### RECORDS SHOWN
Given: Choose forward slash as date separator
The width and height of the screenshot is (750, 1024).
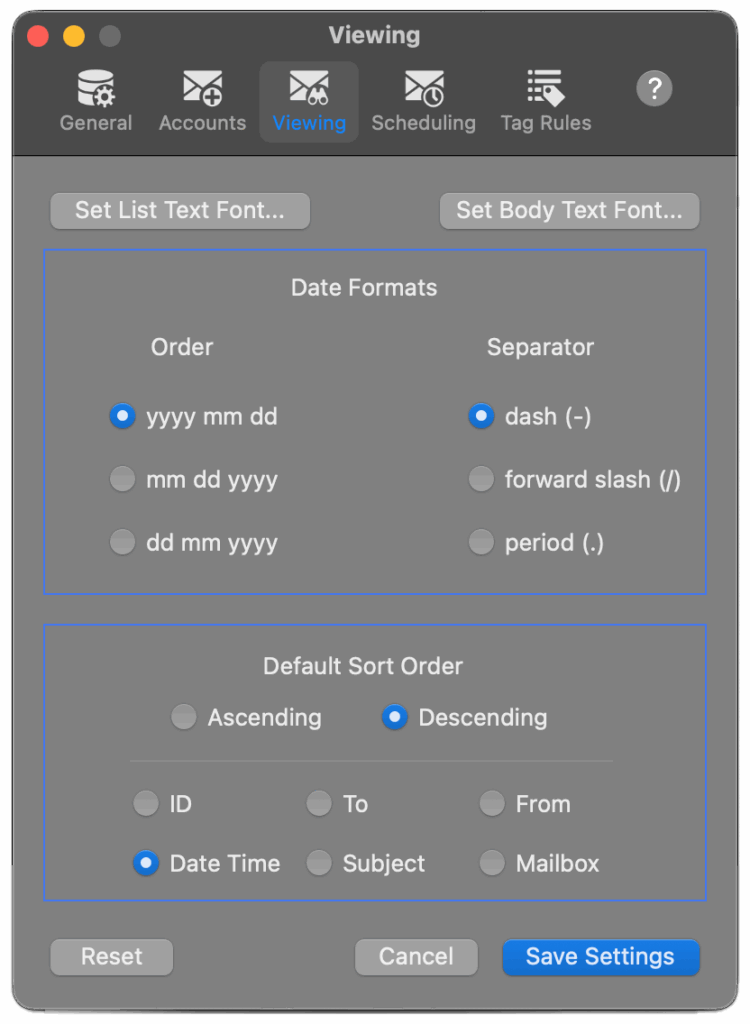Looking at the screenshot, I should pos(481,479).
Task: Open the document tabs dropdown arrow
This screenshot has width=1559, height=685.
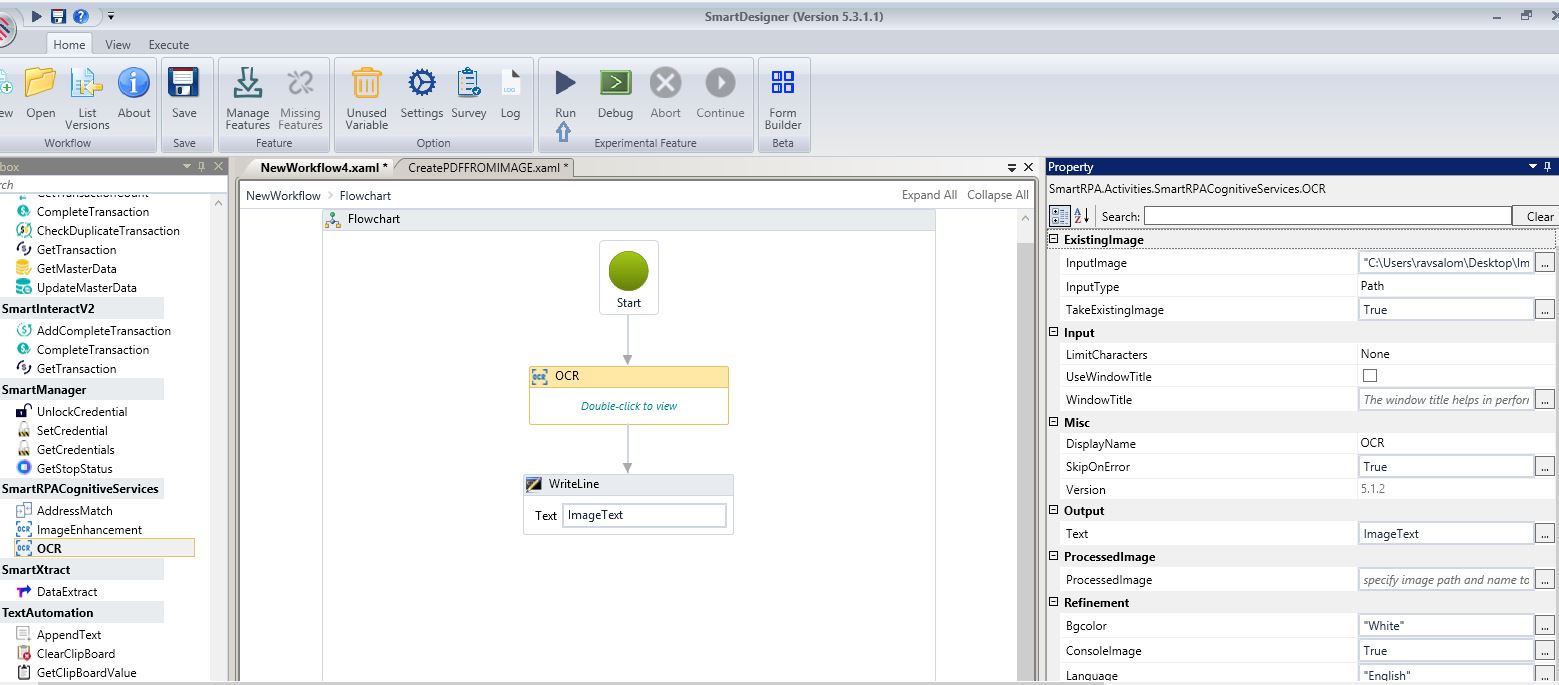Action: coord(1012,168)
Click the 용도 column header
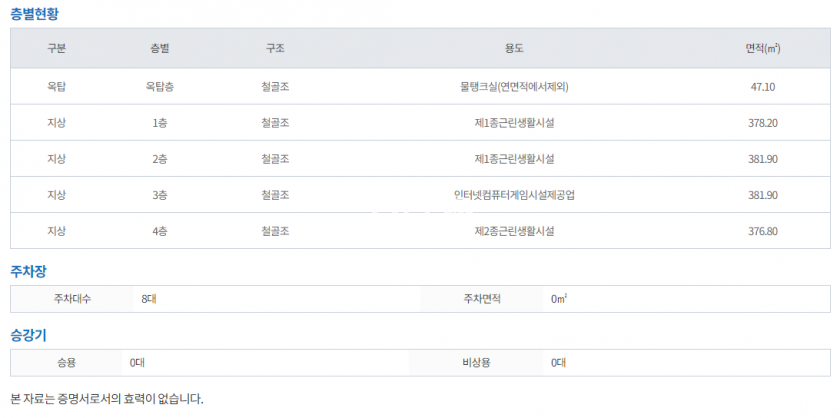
######
STATED GOAL » Rename "column header" to "column title" throughout the lines above, keeping everything else the same, and omit the pictures.

RESPONSE TO THIS EXERCISE »
Given: Choose forward slash as date separator
The width and height of the screenshot is (750, 1024).
Looking at the screenshot, I should pos(481,479).
Task: Open the document tabs dropdown arrow
This screenshot has width=1559, height=685.
Action: coord(1012,168)
Click the 용도 column title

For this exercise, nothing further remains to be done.